(Brussels) Prime Minister Justin Trudeau will appear at a meeting of the North Atlantic Treaty Organization (NATO) on Monday with the position that Canada reiterates its support for Ukraine, but without specifying whether he will support Kiev in its desire to join the military alliance. amid tensions with Russia.
The federal government said last week that Canada will continue to help address security threats in the region. However, Ottawa was silent on its position on Ukraine’s NATO membership at the summit.
Ukraine’s invitation to join NATO precedes the first face-to-face meeting this week in Geneva between US President Joe Biden and Russian President Vladimir Putin, after years of strained relations between Moscow and Western countries.
Russia’s military build-up on the Ukrainian border, Moscow’s annexation of Crimea in 2014, alleged Russian interference in the US elections, and allegations that the Kremlin was behind the SolarWinds cyberattack all contributed to exacerbating tensions.
Ukrainian President Volodymyr Zelensky has publicly lobbied to join the military alliance, recently raising the issue in one-on-one talks with Justin Trudeau and Joe Biden.
A statement from the Canadian Prime Minister’s Office stated that M. Trudeau and Zelensky exchanged views on the actions taken by Russia. Justin Trudeau also expressed Canada’s “continued support for Ukraine’s Euro-Atlantic aspirations” during their discussions last Tuesday.
Asked if Canada supports Ukraine in its efforts to join NATO, a spokeswoman for Prime Minister Trudeau said there was nothing to add.
The question remained unanswered by Global Affairs Canada. The department says Canada “remains steadfast in its support of the sovereignty, independence, and territorial integrity of Ukraine, and the people of Ukraine.”
He also noted that the Allies decided at the 2008 summit that Ukraine would eventually “join” the organization.
The Canadian government has in the past supported Ukraine’s membership in NATO.

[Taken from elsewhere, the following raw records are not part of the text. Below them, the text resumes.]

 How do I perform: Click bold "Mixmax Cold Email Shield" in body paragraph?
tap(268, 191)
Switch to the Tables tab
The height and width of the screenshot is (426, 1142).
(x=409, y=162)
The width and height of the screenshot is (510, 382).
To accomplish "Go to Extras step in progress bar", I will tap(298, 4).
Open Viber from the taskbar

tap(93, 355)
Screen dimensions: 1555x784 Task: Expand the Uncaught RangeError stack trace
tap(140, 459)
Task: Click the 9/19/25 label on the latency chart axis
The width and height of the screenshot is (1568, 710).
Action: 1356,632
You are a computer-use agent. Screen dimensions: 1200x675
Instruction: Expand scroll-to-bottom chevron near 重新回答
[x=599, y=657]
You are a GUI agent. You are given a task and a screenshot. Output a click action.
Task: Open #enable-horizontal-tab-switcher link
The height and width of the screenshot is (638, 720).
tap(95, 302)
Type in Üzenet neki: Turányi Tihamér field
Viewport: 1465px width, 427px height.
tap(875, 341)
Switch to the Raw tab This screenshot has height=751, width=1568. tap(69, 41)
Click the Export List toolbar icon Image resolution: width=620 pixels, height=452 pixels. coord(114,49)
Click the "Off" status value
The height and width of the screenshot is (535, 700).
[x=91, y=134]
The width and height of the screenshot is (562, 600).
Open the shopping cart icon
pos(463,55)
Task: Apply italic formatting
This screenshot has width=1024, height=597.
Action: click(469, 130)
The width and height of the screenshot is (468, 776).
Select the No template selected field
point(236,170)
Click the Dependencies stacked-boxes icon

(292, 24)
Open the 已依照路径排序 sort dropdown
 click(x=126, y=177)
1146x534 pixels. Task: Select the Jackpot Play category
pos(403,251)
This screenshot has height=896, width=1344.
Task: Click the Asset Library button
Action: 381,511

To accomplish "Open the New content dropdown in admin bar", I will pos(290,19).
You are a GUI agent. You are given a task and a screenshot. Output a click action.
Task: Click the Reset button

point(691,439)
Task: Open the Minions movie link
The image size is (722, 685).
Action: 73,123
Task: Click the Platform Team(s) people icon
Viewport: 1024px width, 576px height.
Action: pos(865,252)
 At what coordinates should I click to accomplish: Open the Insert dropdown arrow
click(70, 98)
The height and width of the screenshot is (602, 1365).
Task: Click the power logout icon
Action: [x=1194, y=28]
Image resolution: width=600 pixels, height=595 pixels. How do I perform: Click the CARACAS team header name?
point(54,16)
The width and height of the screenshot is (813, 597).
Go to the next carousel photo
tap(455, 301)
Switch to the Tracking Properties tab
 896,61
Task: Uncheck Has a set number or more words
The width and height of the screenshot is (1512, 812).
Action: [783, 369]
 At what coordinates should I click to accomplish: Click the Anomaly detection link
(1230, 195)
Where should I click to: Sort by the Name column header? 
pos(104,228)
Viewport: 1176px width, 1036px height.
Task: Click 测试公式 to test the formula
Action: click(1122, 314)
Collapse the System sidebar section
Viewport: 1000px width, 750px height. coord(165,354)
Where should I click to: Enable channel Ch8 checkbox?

Former Conservative Prime Minister Stephen Harper expressed Canada’s “strong support” for the demand, praising Ukraine’s democratic reforms and shared values between the two countries.
At the time, Mr. Harper called on leaders to accept allowing Ukraine to proceed with the accession process and pledged that Canada would support the candidacy, as long as the country “continues to make progress on democratic reform. and opens its ‘economy’.”
A spokesman for Conservative Party leader Erin O’Toole said in a statement that the party still shared that view.